Commissioners Approve Jefferson County's Climate Action Plan

Mountains and sunset with Climate Action Plan header

The Jefferson County Board of Commissioners approved the county’s Climate Action Plan (CAP) on Dec. 20. Jefferson County’s Climate Action Plan will address greenhouse gas emissions and help the Jefferson County community adapt to the effects of climate change. The Climate Action Plan can be viewed here

“We have a single mission: to protect and hand on the planet to the next generation. Today, I am excited we are finally putting the “action” in the Climate Action Plan. This Plan wouldn’t be possible without the hard work and dedication of our Sustainability Commission and former Commissioner Casey Tighe who saw the need and continued to keep this important issue at the forefront of the county’s mind,” said Commissioner Andy Kerr.

Community input was key in the development of the county’s first-ever Climate Action Plan. As part of the outreach, all county residents and stakeholders were invited to share input on their priorities and experiences in a community survey. The county also hosted two virtual open house community meetings and the draft plan was made available for public review and comment in November.

“The Jefferson County Sustainability Commission is extremely proud to have worked alongside community members, county staff, and local organizations to produce an historic and impactful plan for Jeffco. This equity focused CAP is just the first step we need to take to address climate change and we look forward to leading the implementation of many of the climate solutions that are being recommended to ensure that our county continues to thrive for generations to come,” said Jefferson County Sustainability Commission member Jeff Wong.

The Jefferson County Sustainability Commission raised funds to pay for the plan’s development. Throughout 2021, many businesses and residents donated to a special fund hosted by the Community First Foundation. Fundraising is now ongoing for future implementation. 
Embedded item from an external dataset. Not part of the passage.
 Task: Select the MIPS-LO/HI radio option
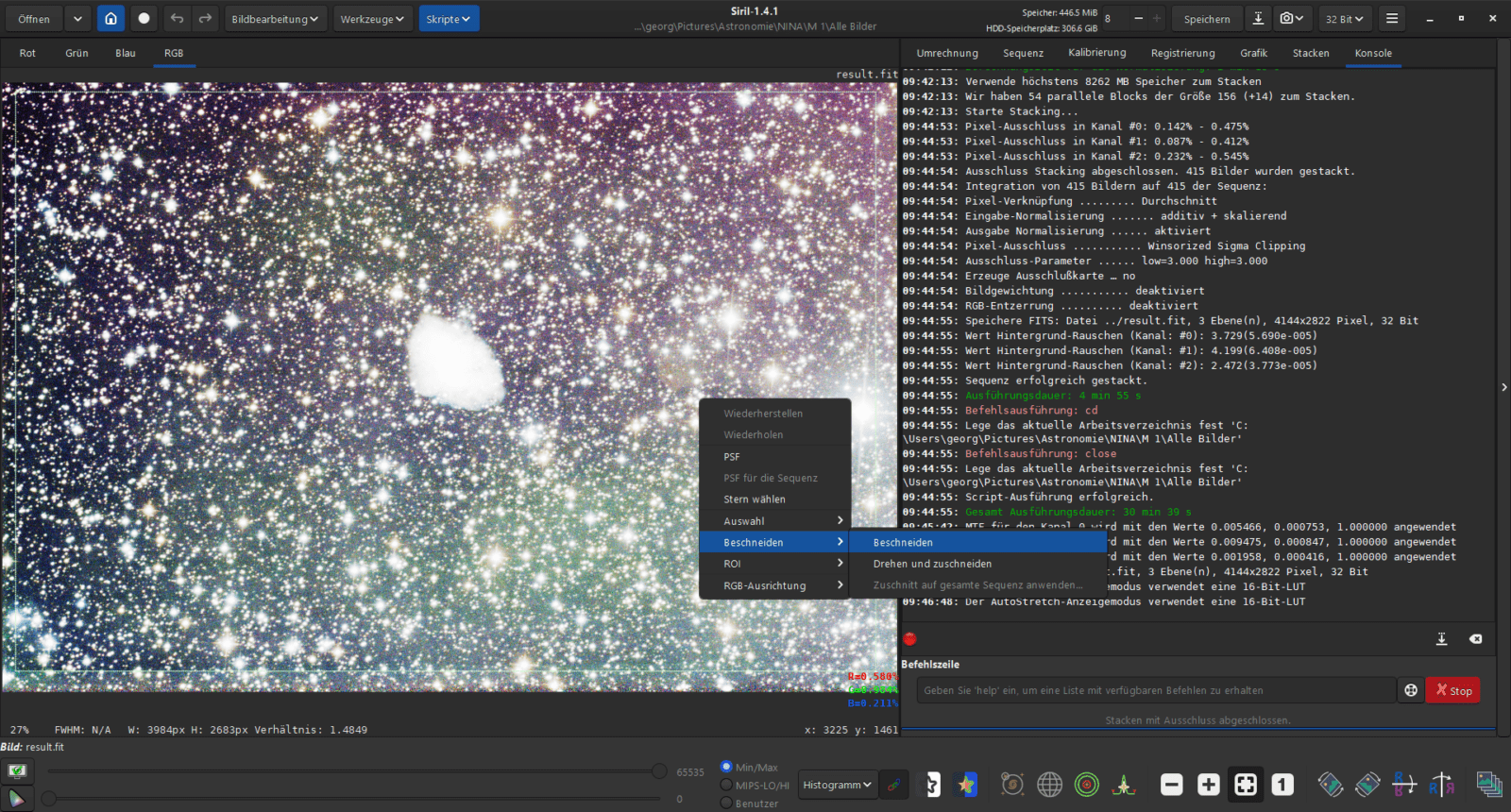click(726, 785)
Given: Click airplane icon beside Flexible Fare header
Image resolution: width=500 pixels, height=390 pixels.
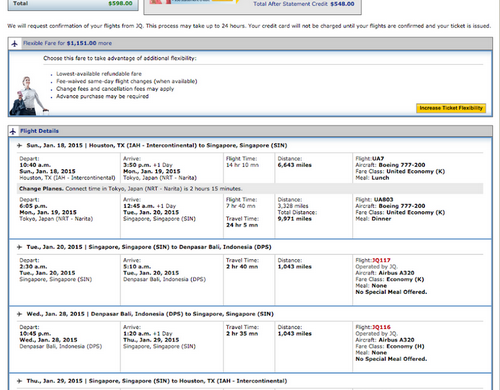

Jefferson County's updated Hazard Mitigation Plan shows Jefferson County’s two most frequent and devastating hazards are wildfires and flooding, both of which are exacerbated by rising temperatures. These impacts pose a great risk to infrastructure, public health, and the economy. Even under a moderate 2050 climate scenario, Jefferson County is expected to experience $880 million in annual flooding and fire damage.  

This number could increase to $1.25 billion under a more severe climate scenario (Colorado Water Conservation Board, Future Avoided Cost Explorer). 

The Climate Action Plan is intended to address these risks by developing solutions to reduce the greenhouse gas emissions that contribute to rising temperatures, and to help the community become more resilient to the hazards and risks. 

"We want to leave the earth in better shape for our children and grandchildren,” said Jefferson County Commissioner Lesley Dahlkemper. “A laser-like focus county-wide on sustainability is not only good for our community and public health, but it’s good for our local economy and can help save taxpayer dollars. Many Jeffco businesses and cities also are leading the way on sustainability efforts.”

Taking action will not only help Jefferson County’s community members, but also contribute to statewide efforts to address Colorado’s climate risks. 

“For us to succeed, all parties will need to be moving in a common direction. We will need to establish or build upon existing collaborative partnerships with other jurisdictions, businesses, industry, and community-based organizations. I’m looking forward for our communities to pull together resources and expertise as we begin to move forward addressing this very important issue,” said Jefferson County Commissioner Tracy Kraft-Tharp.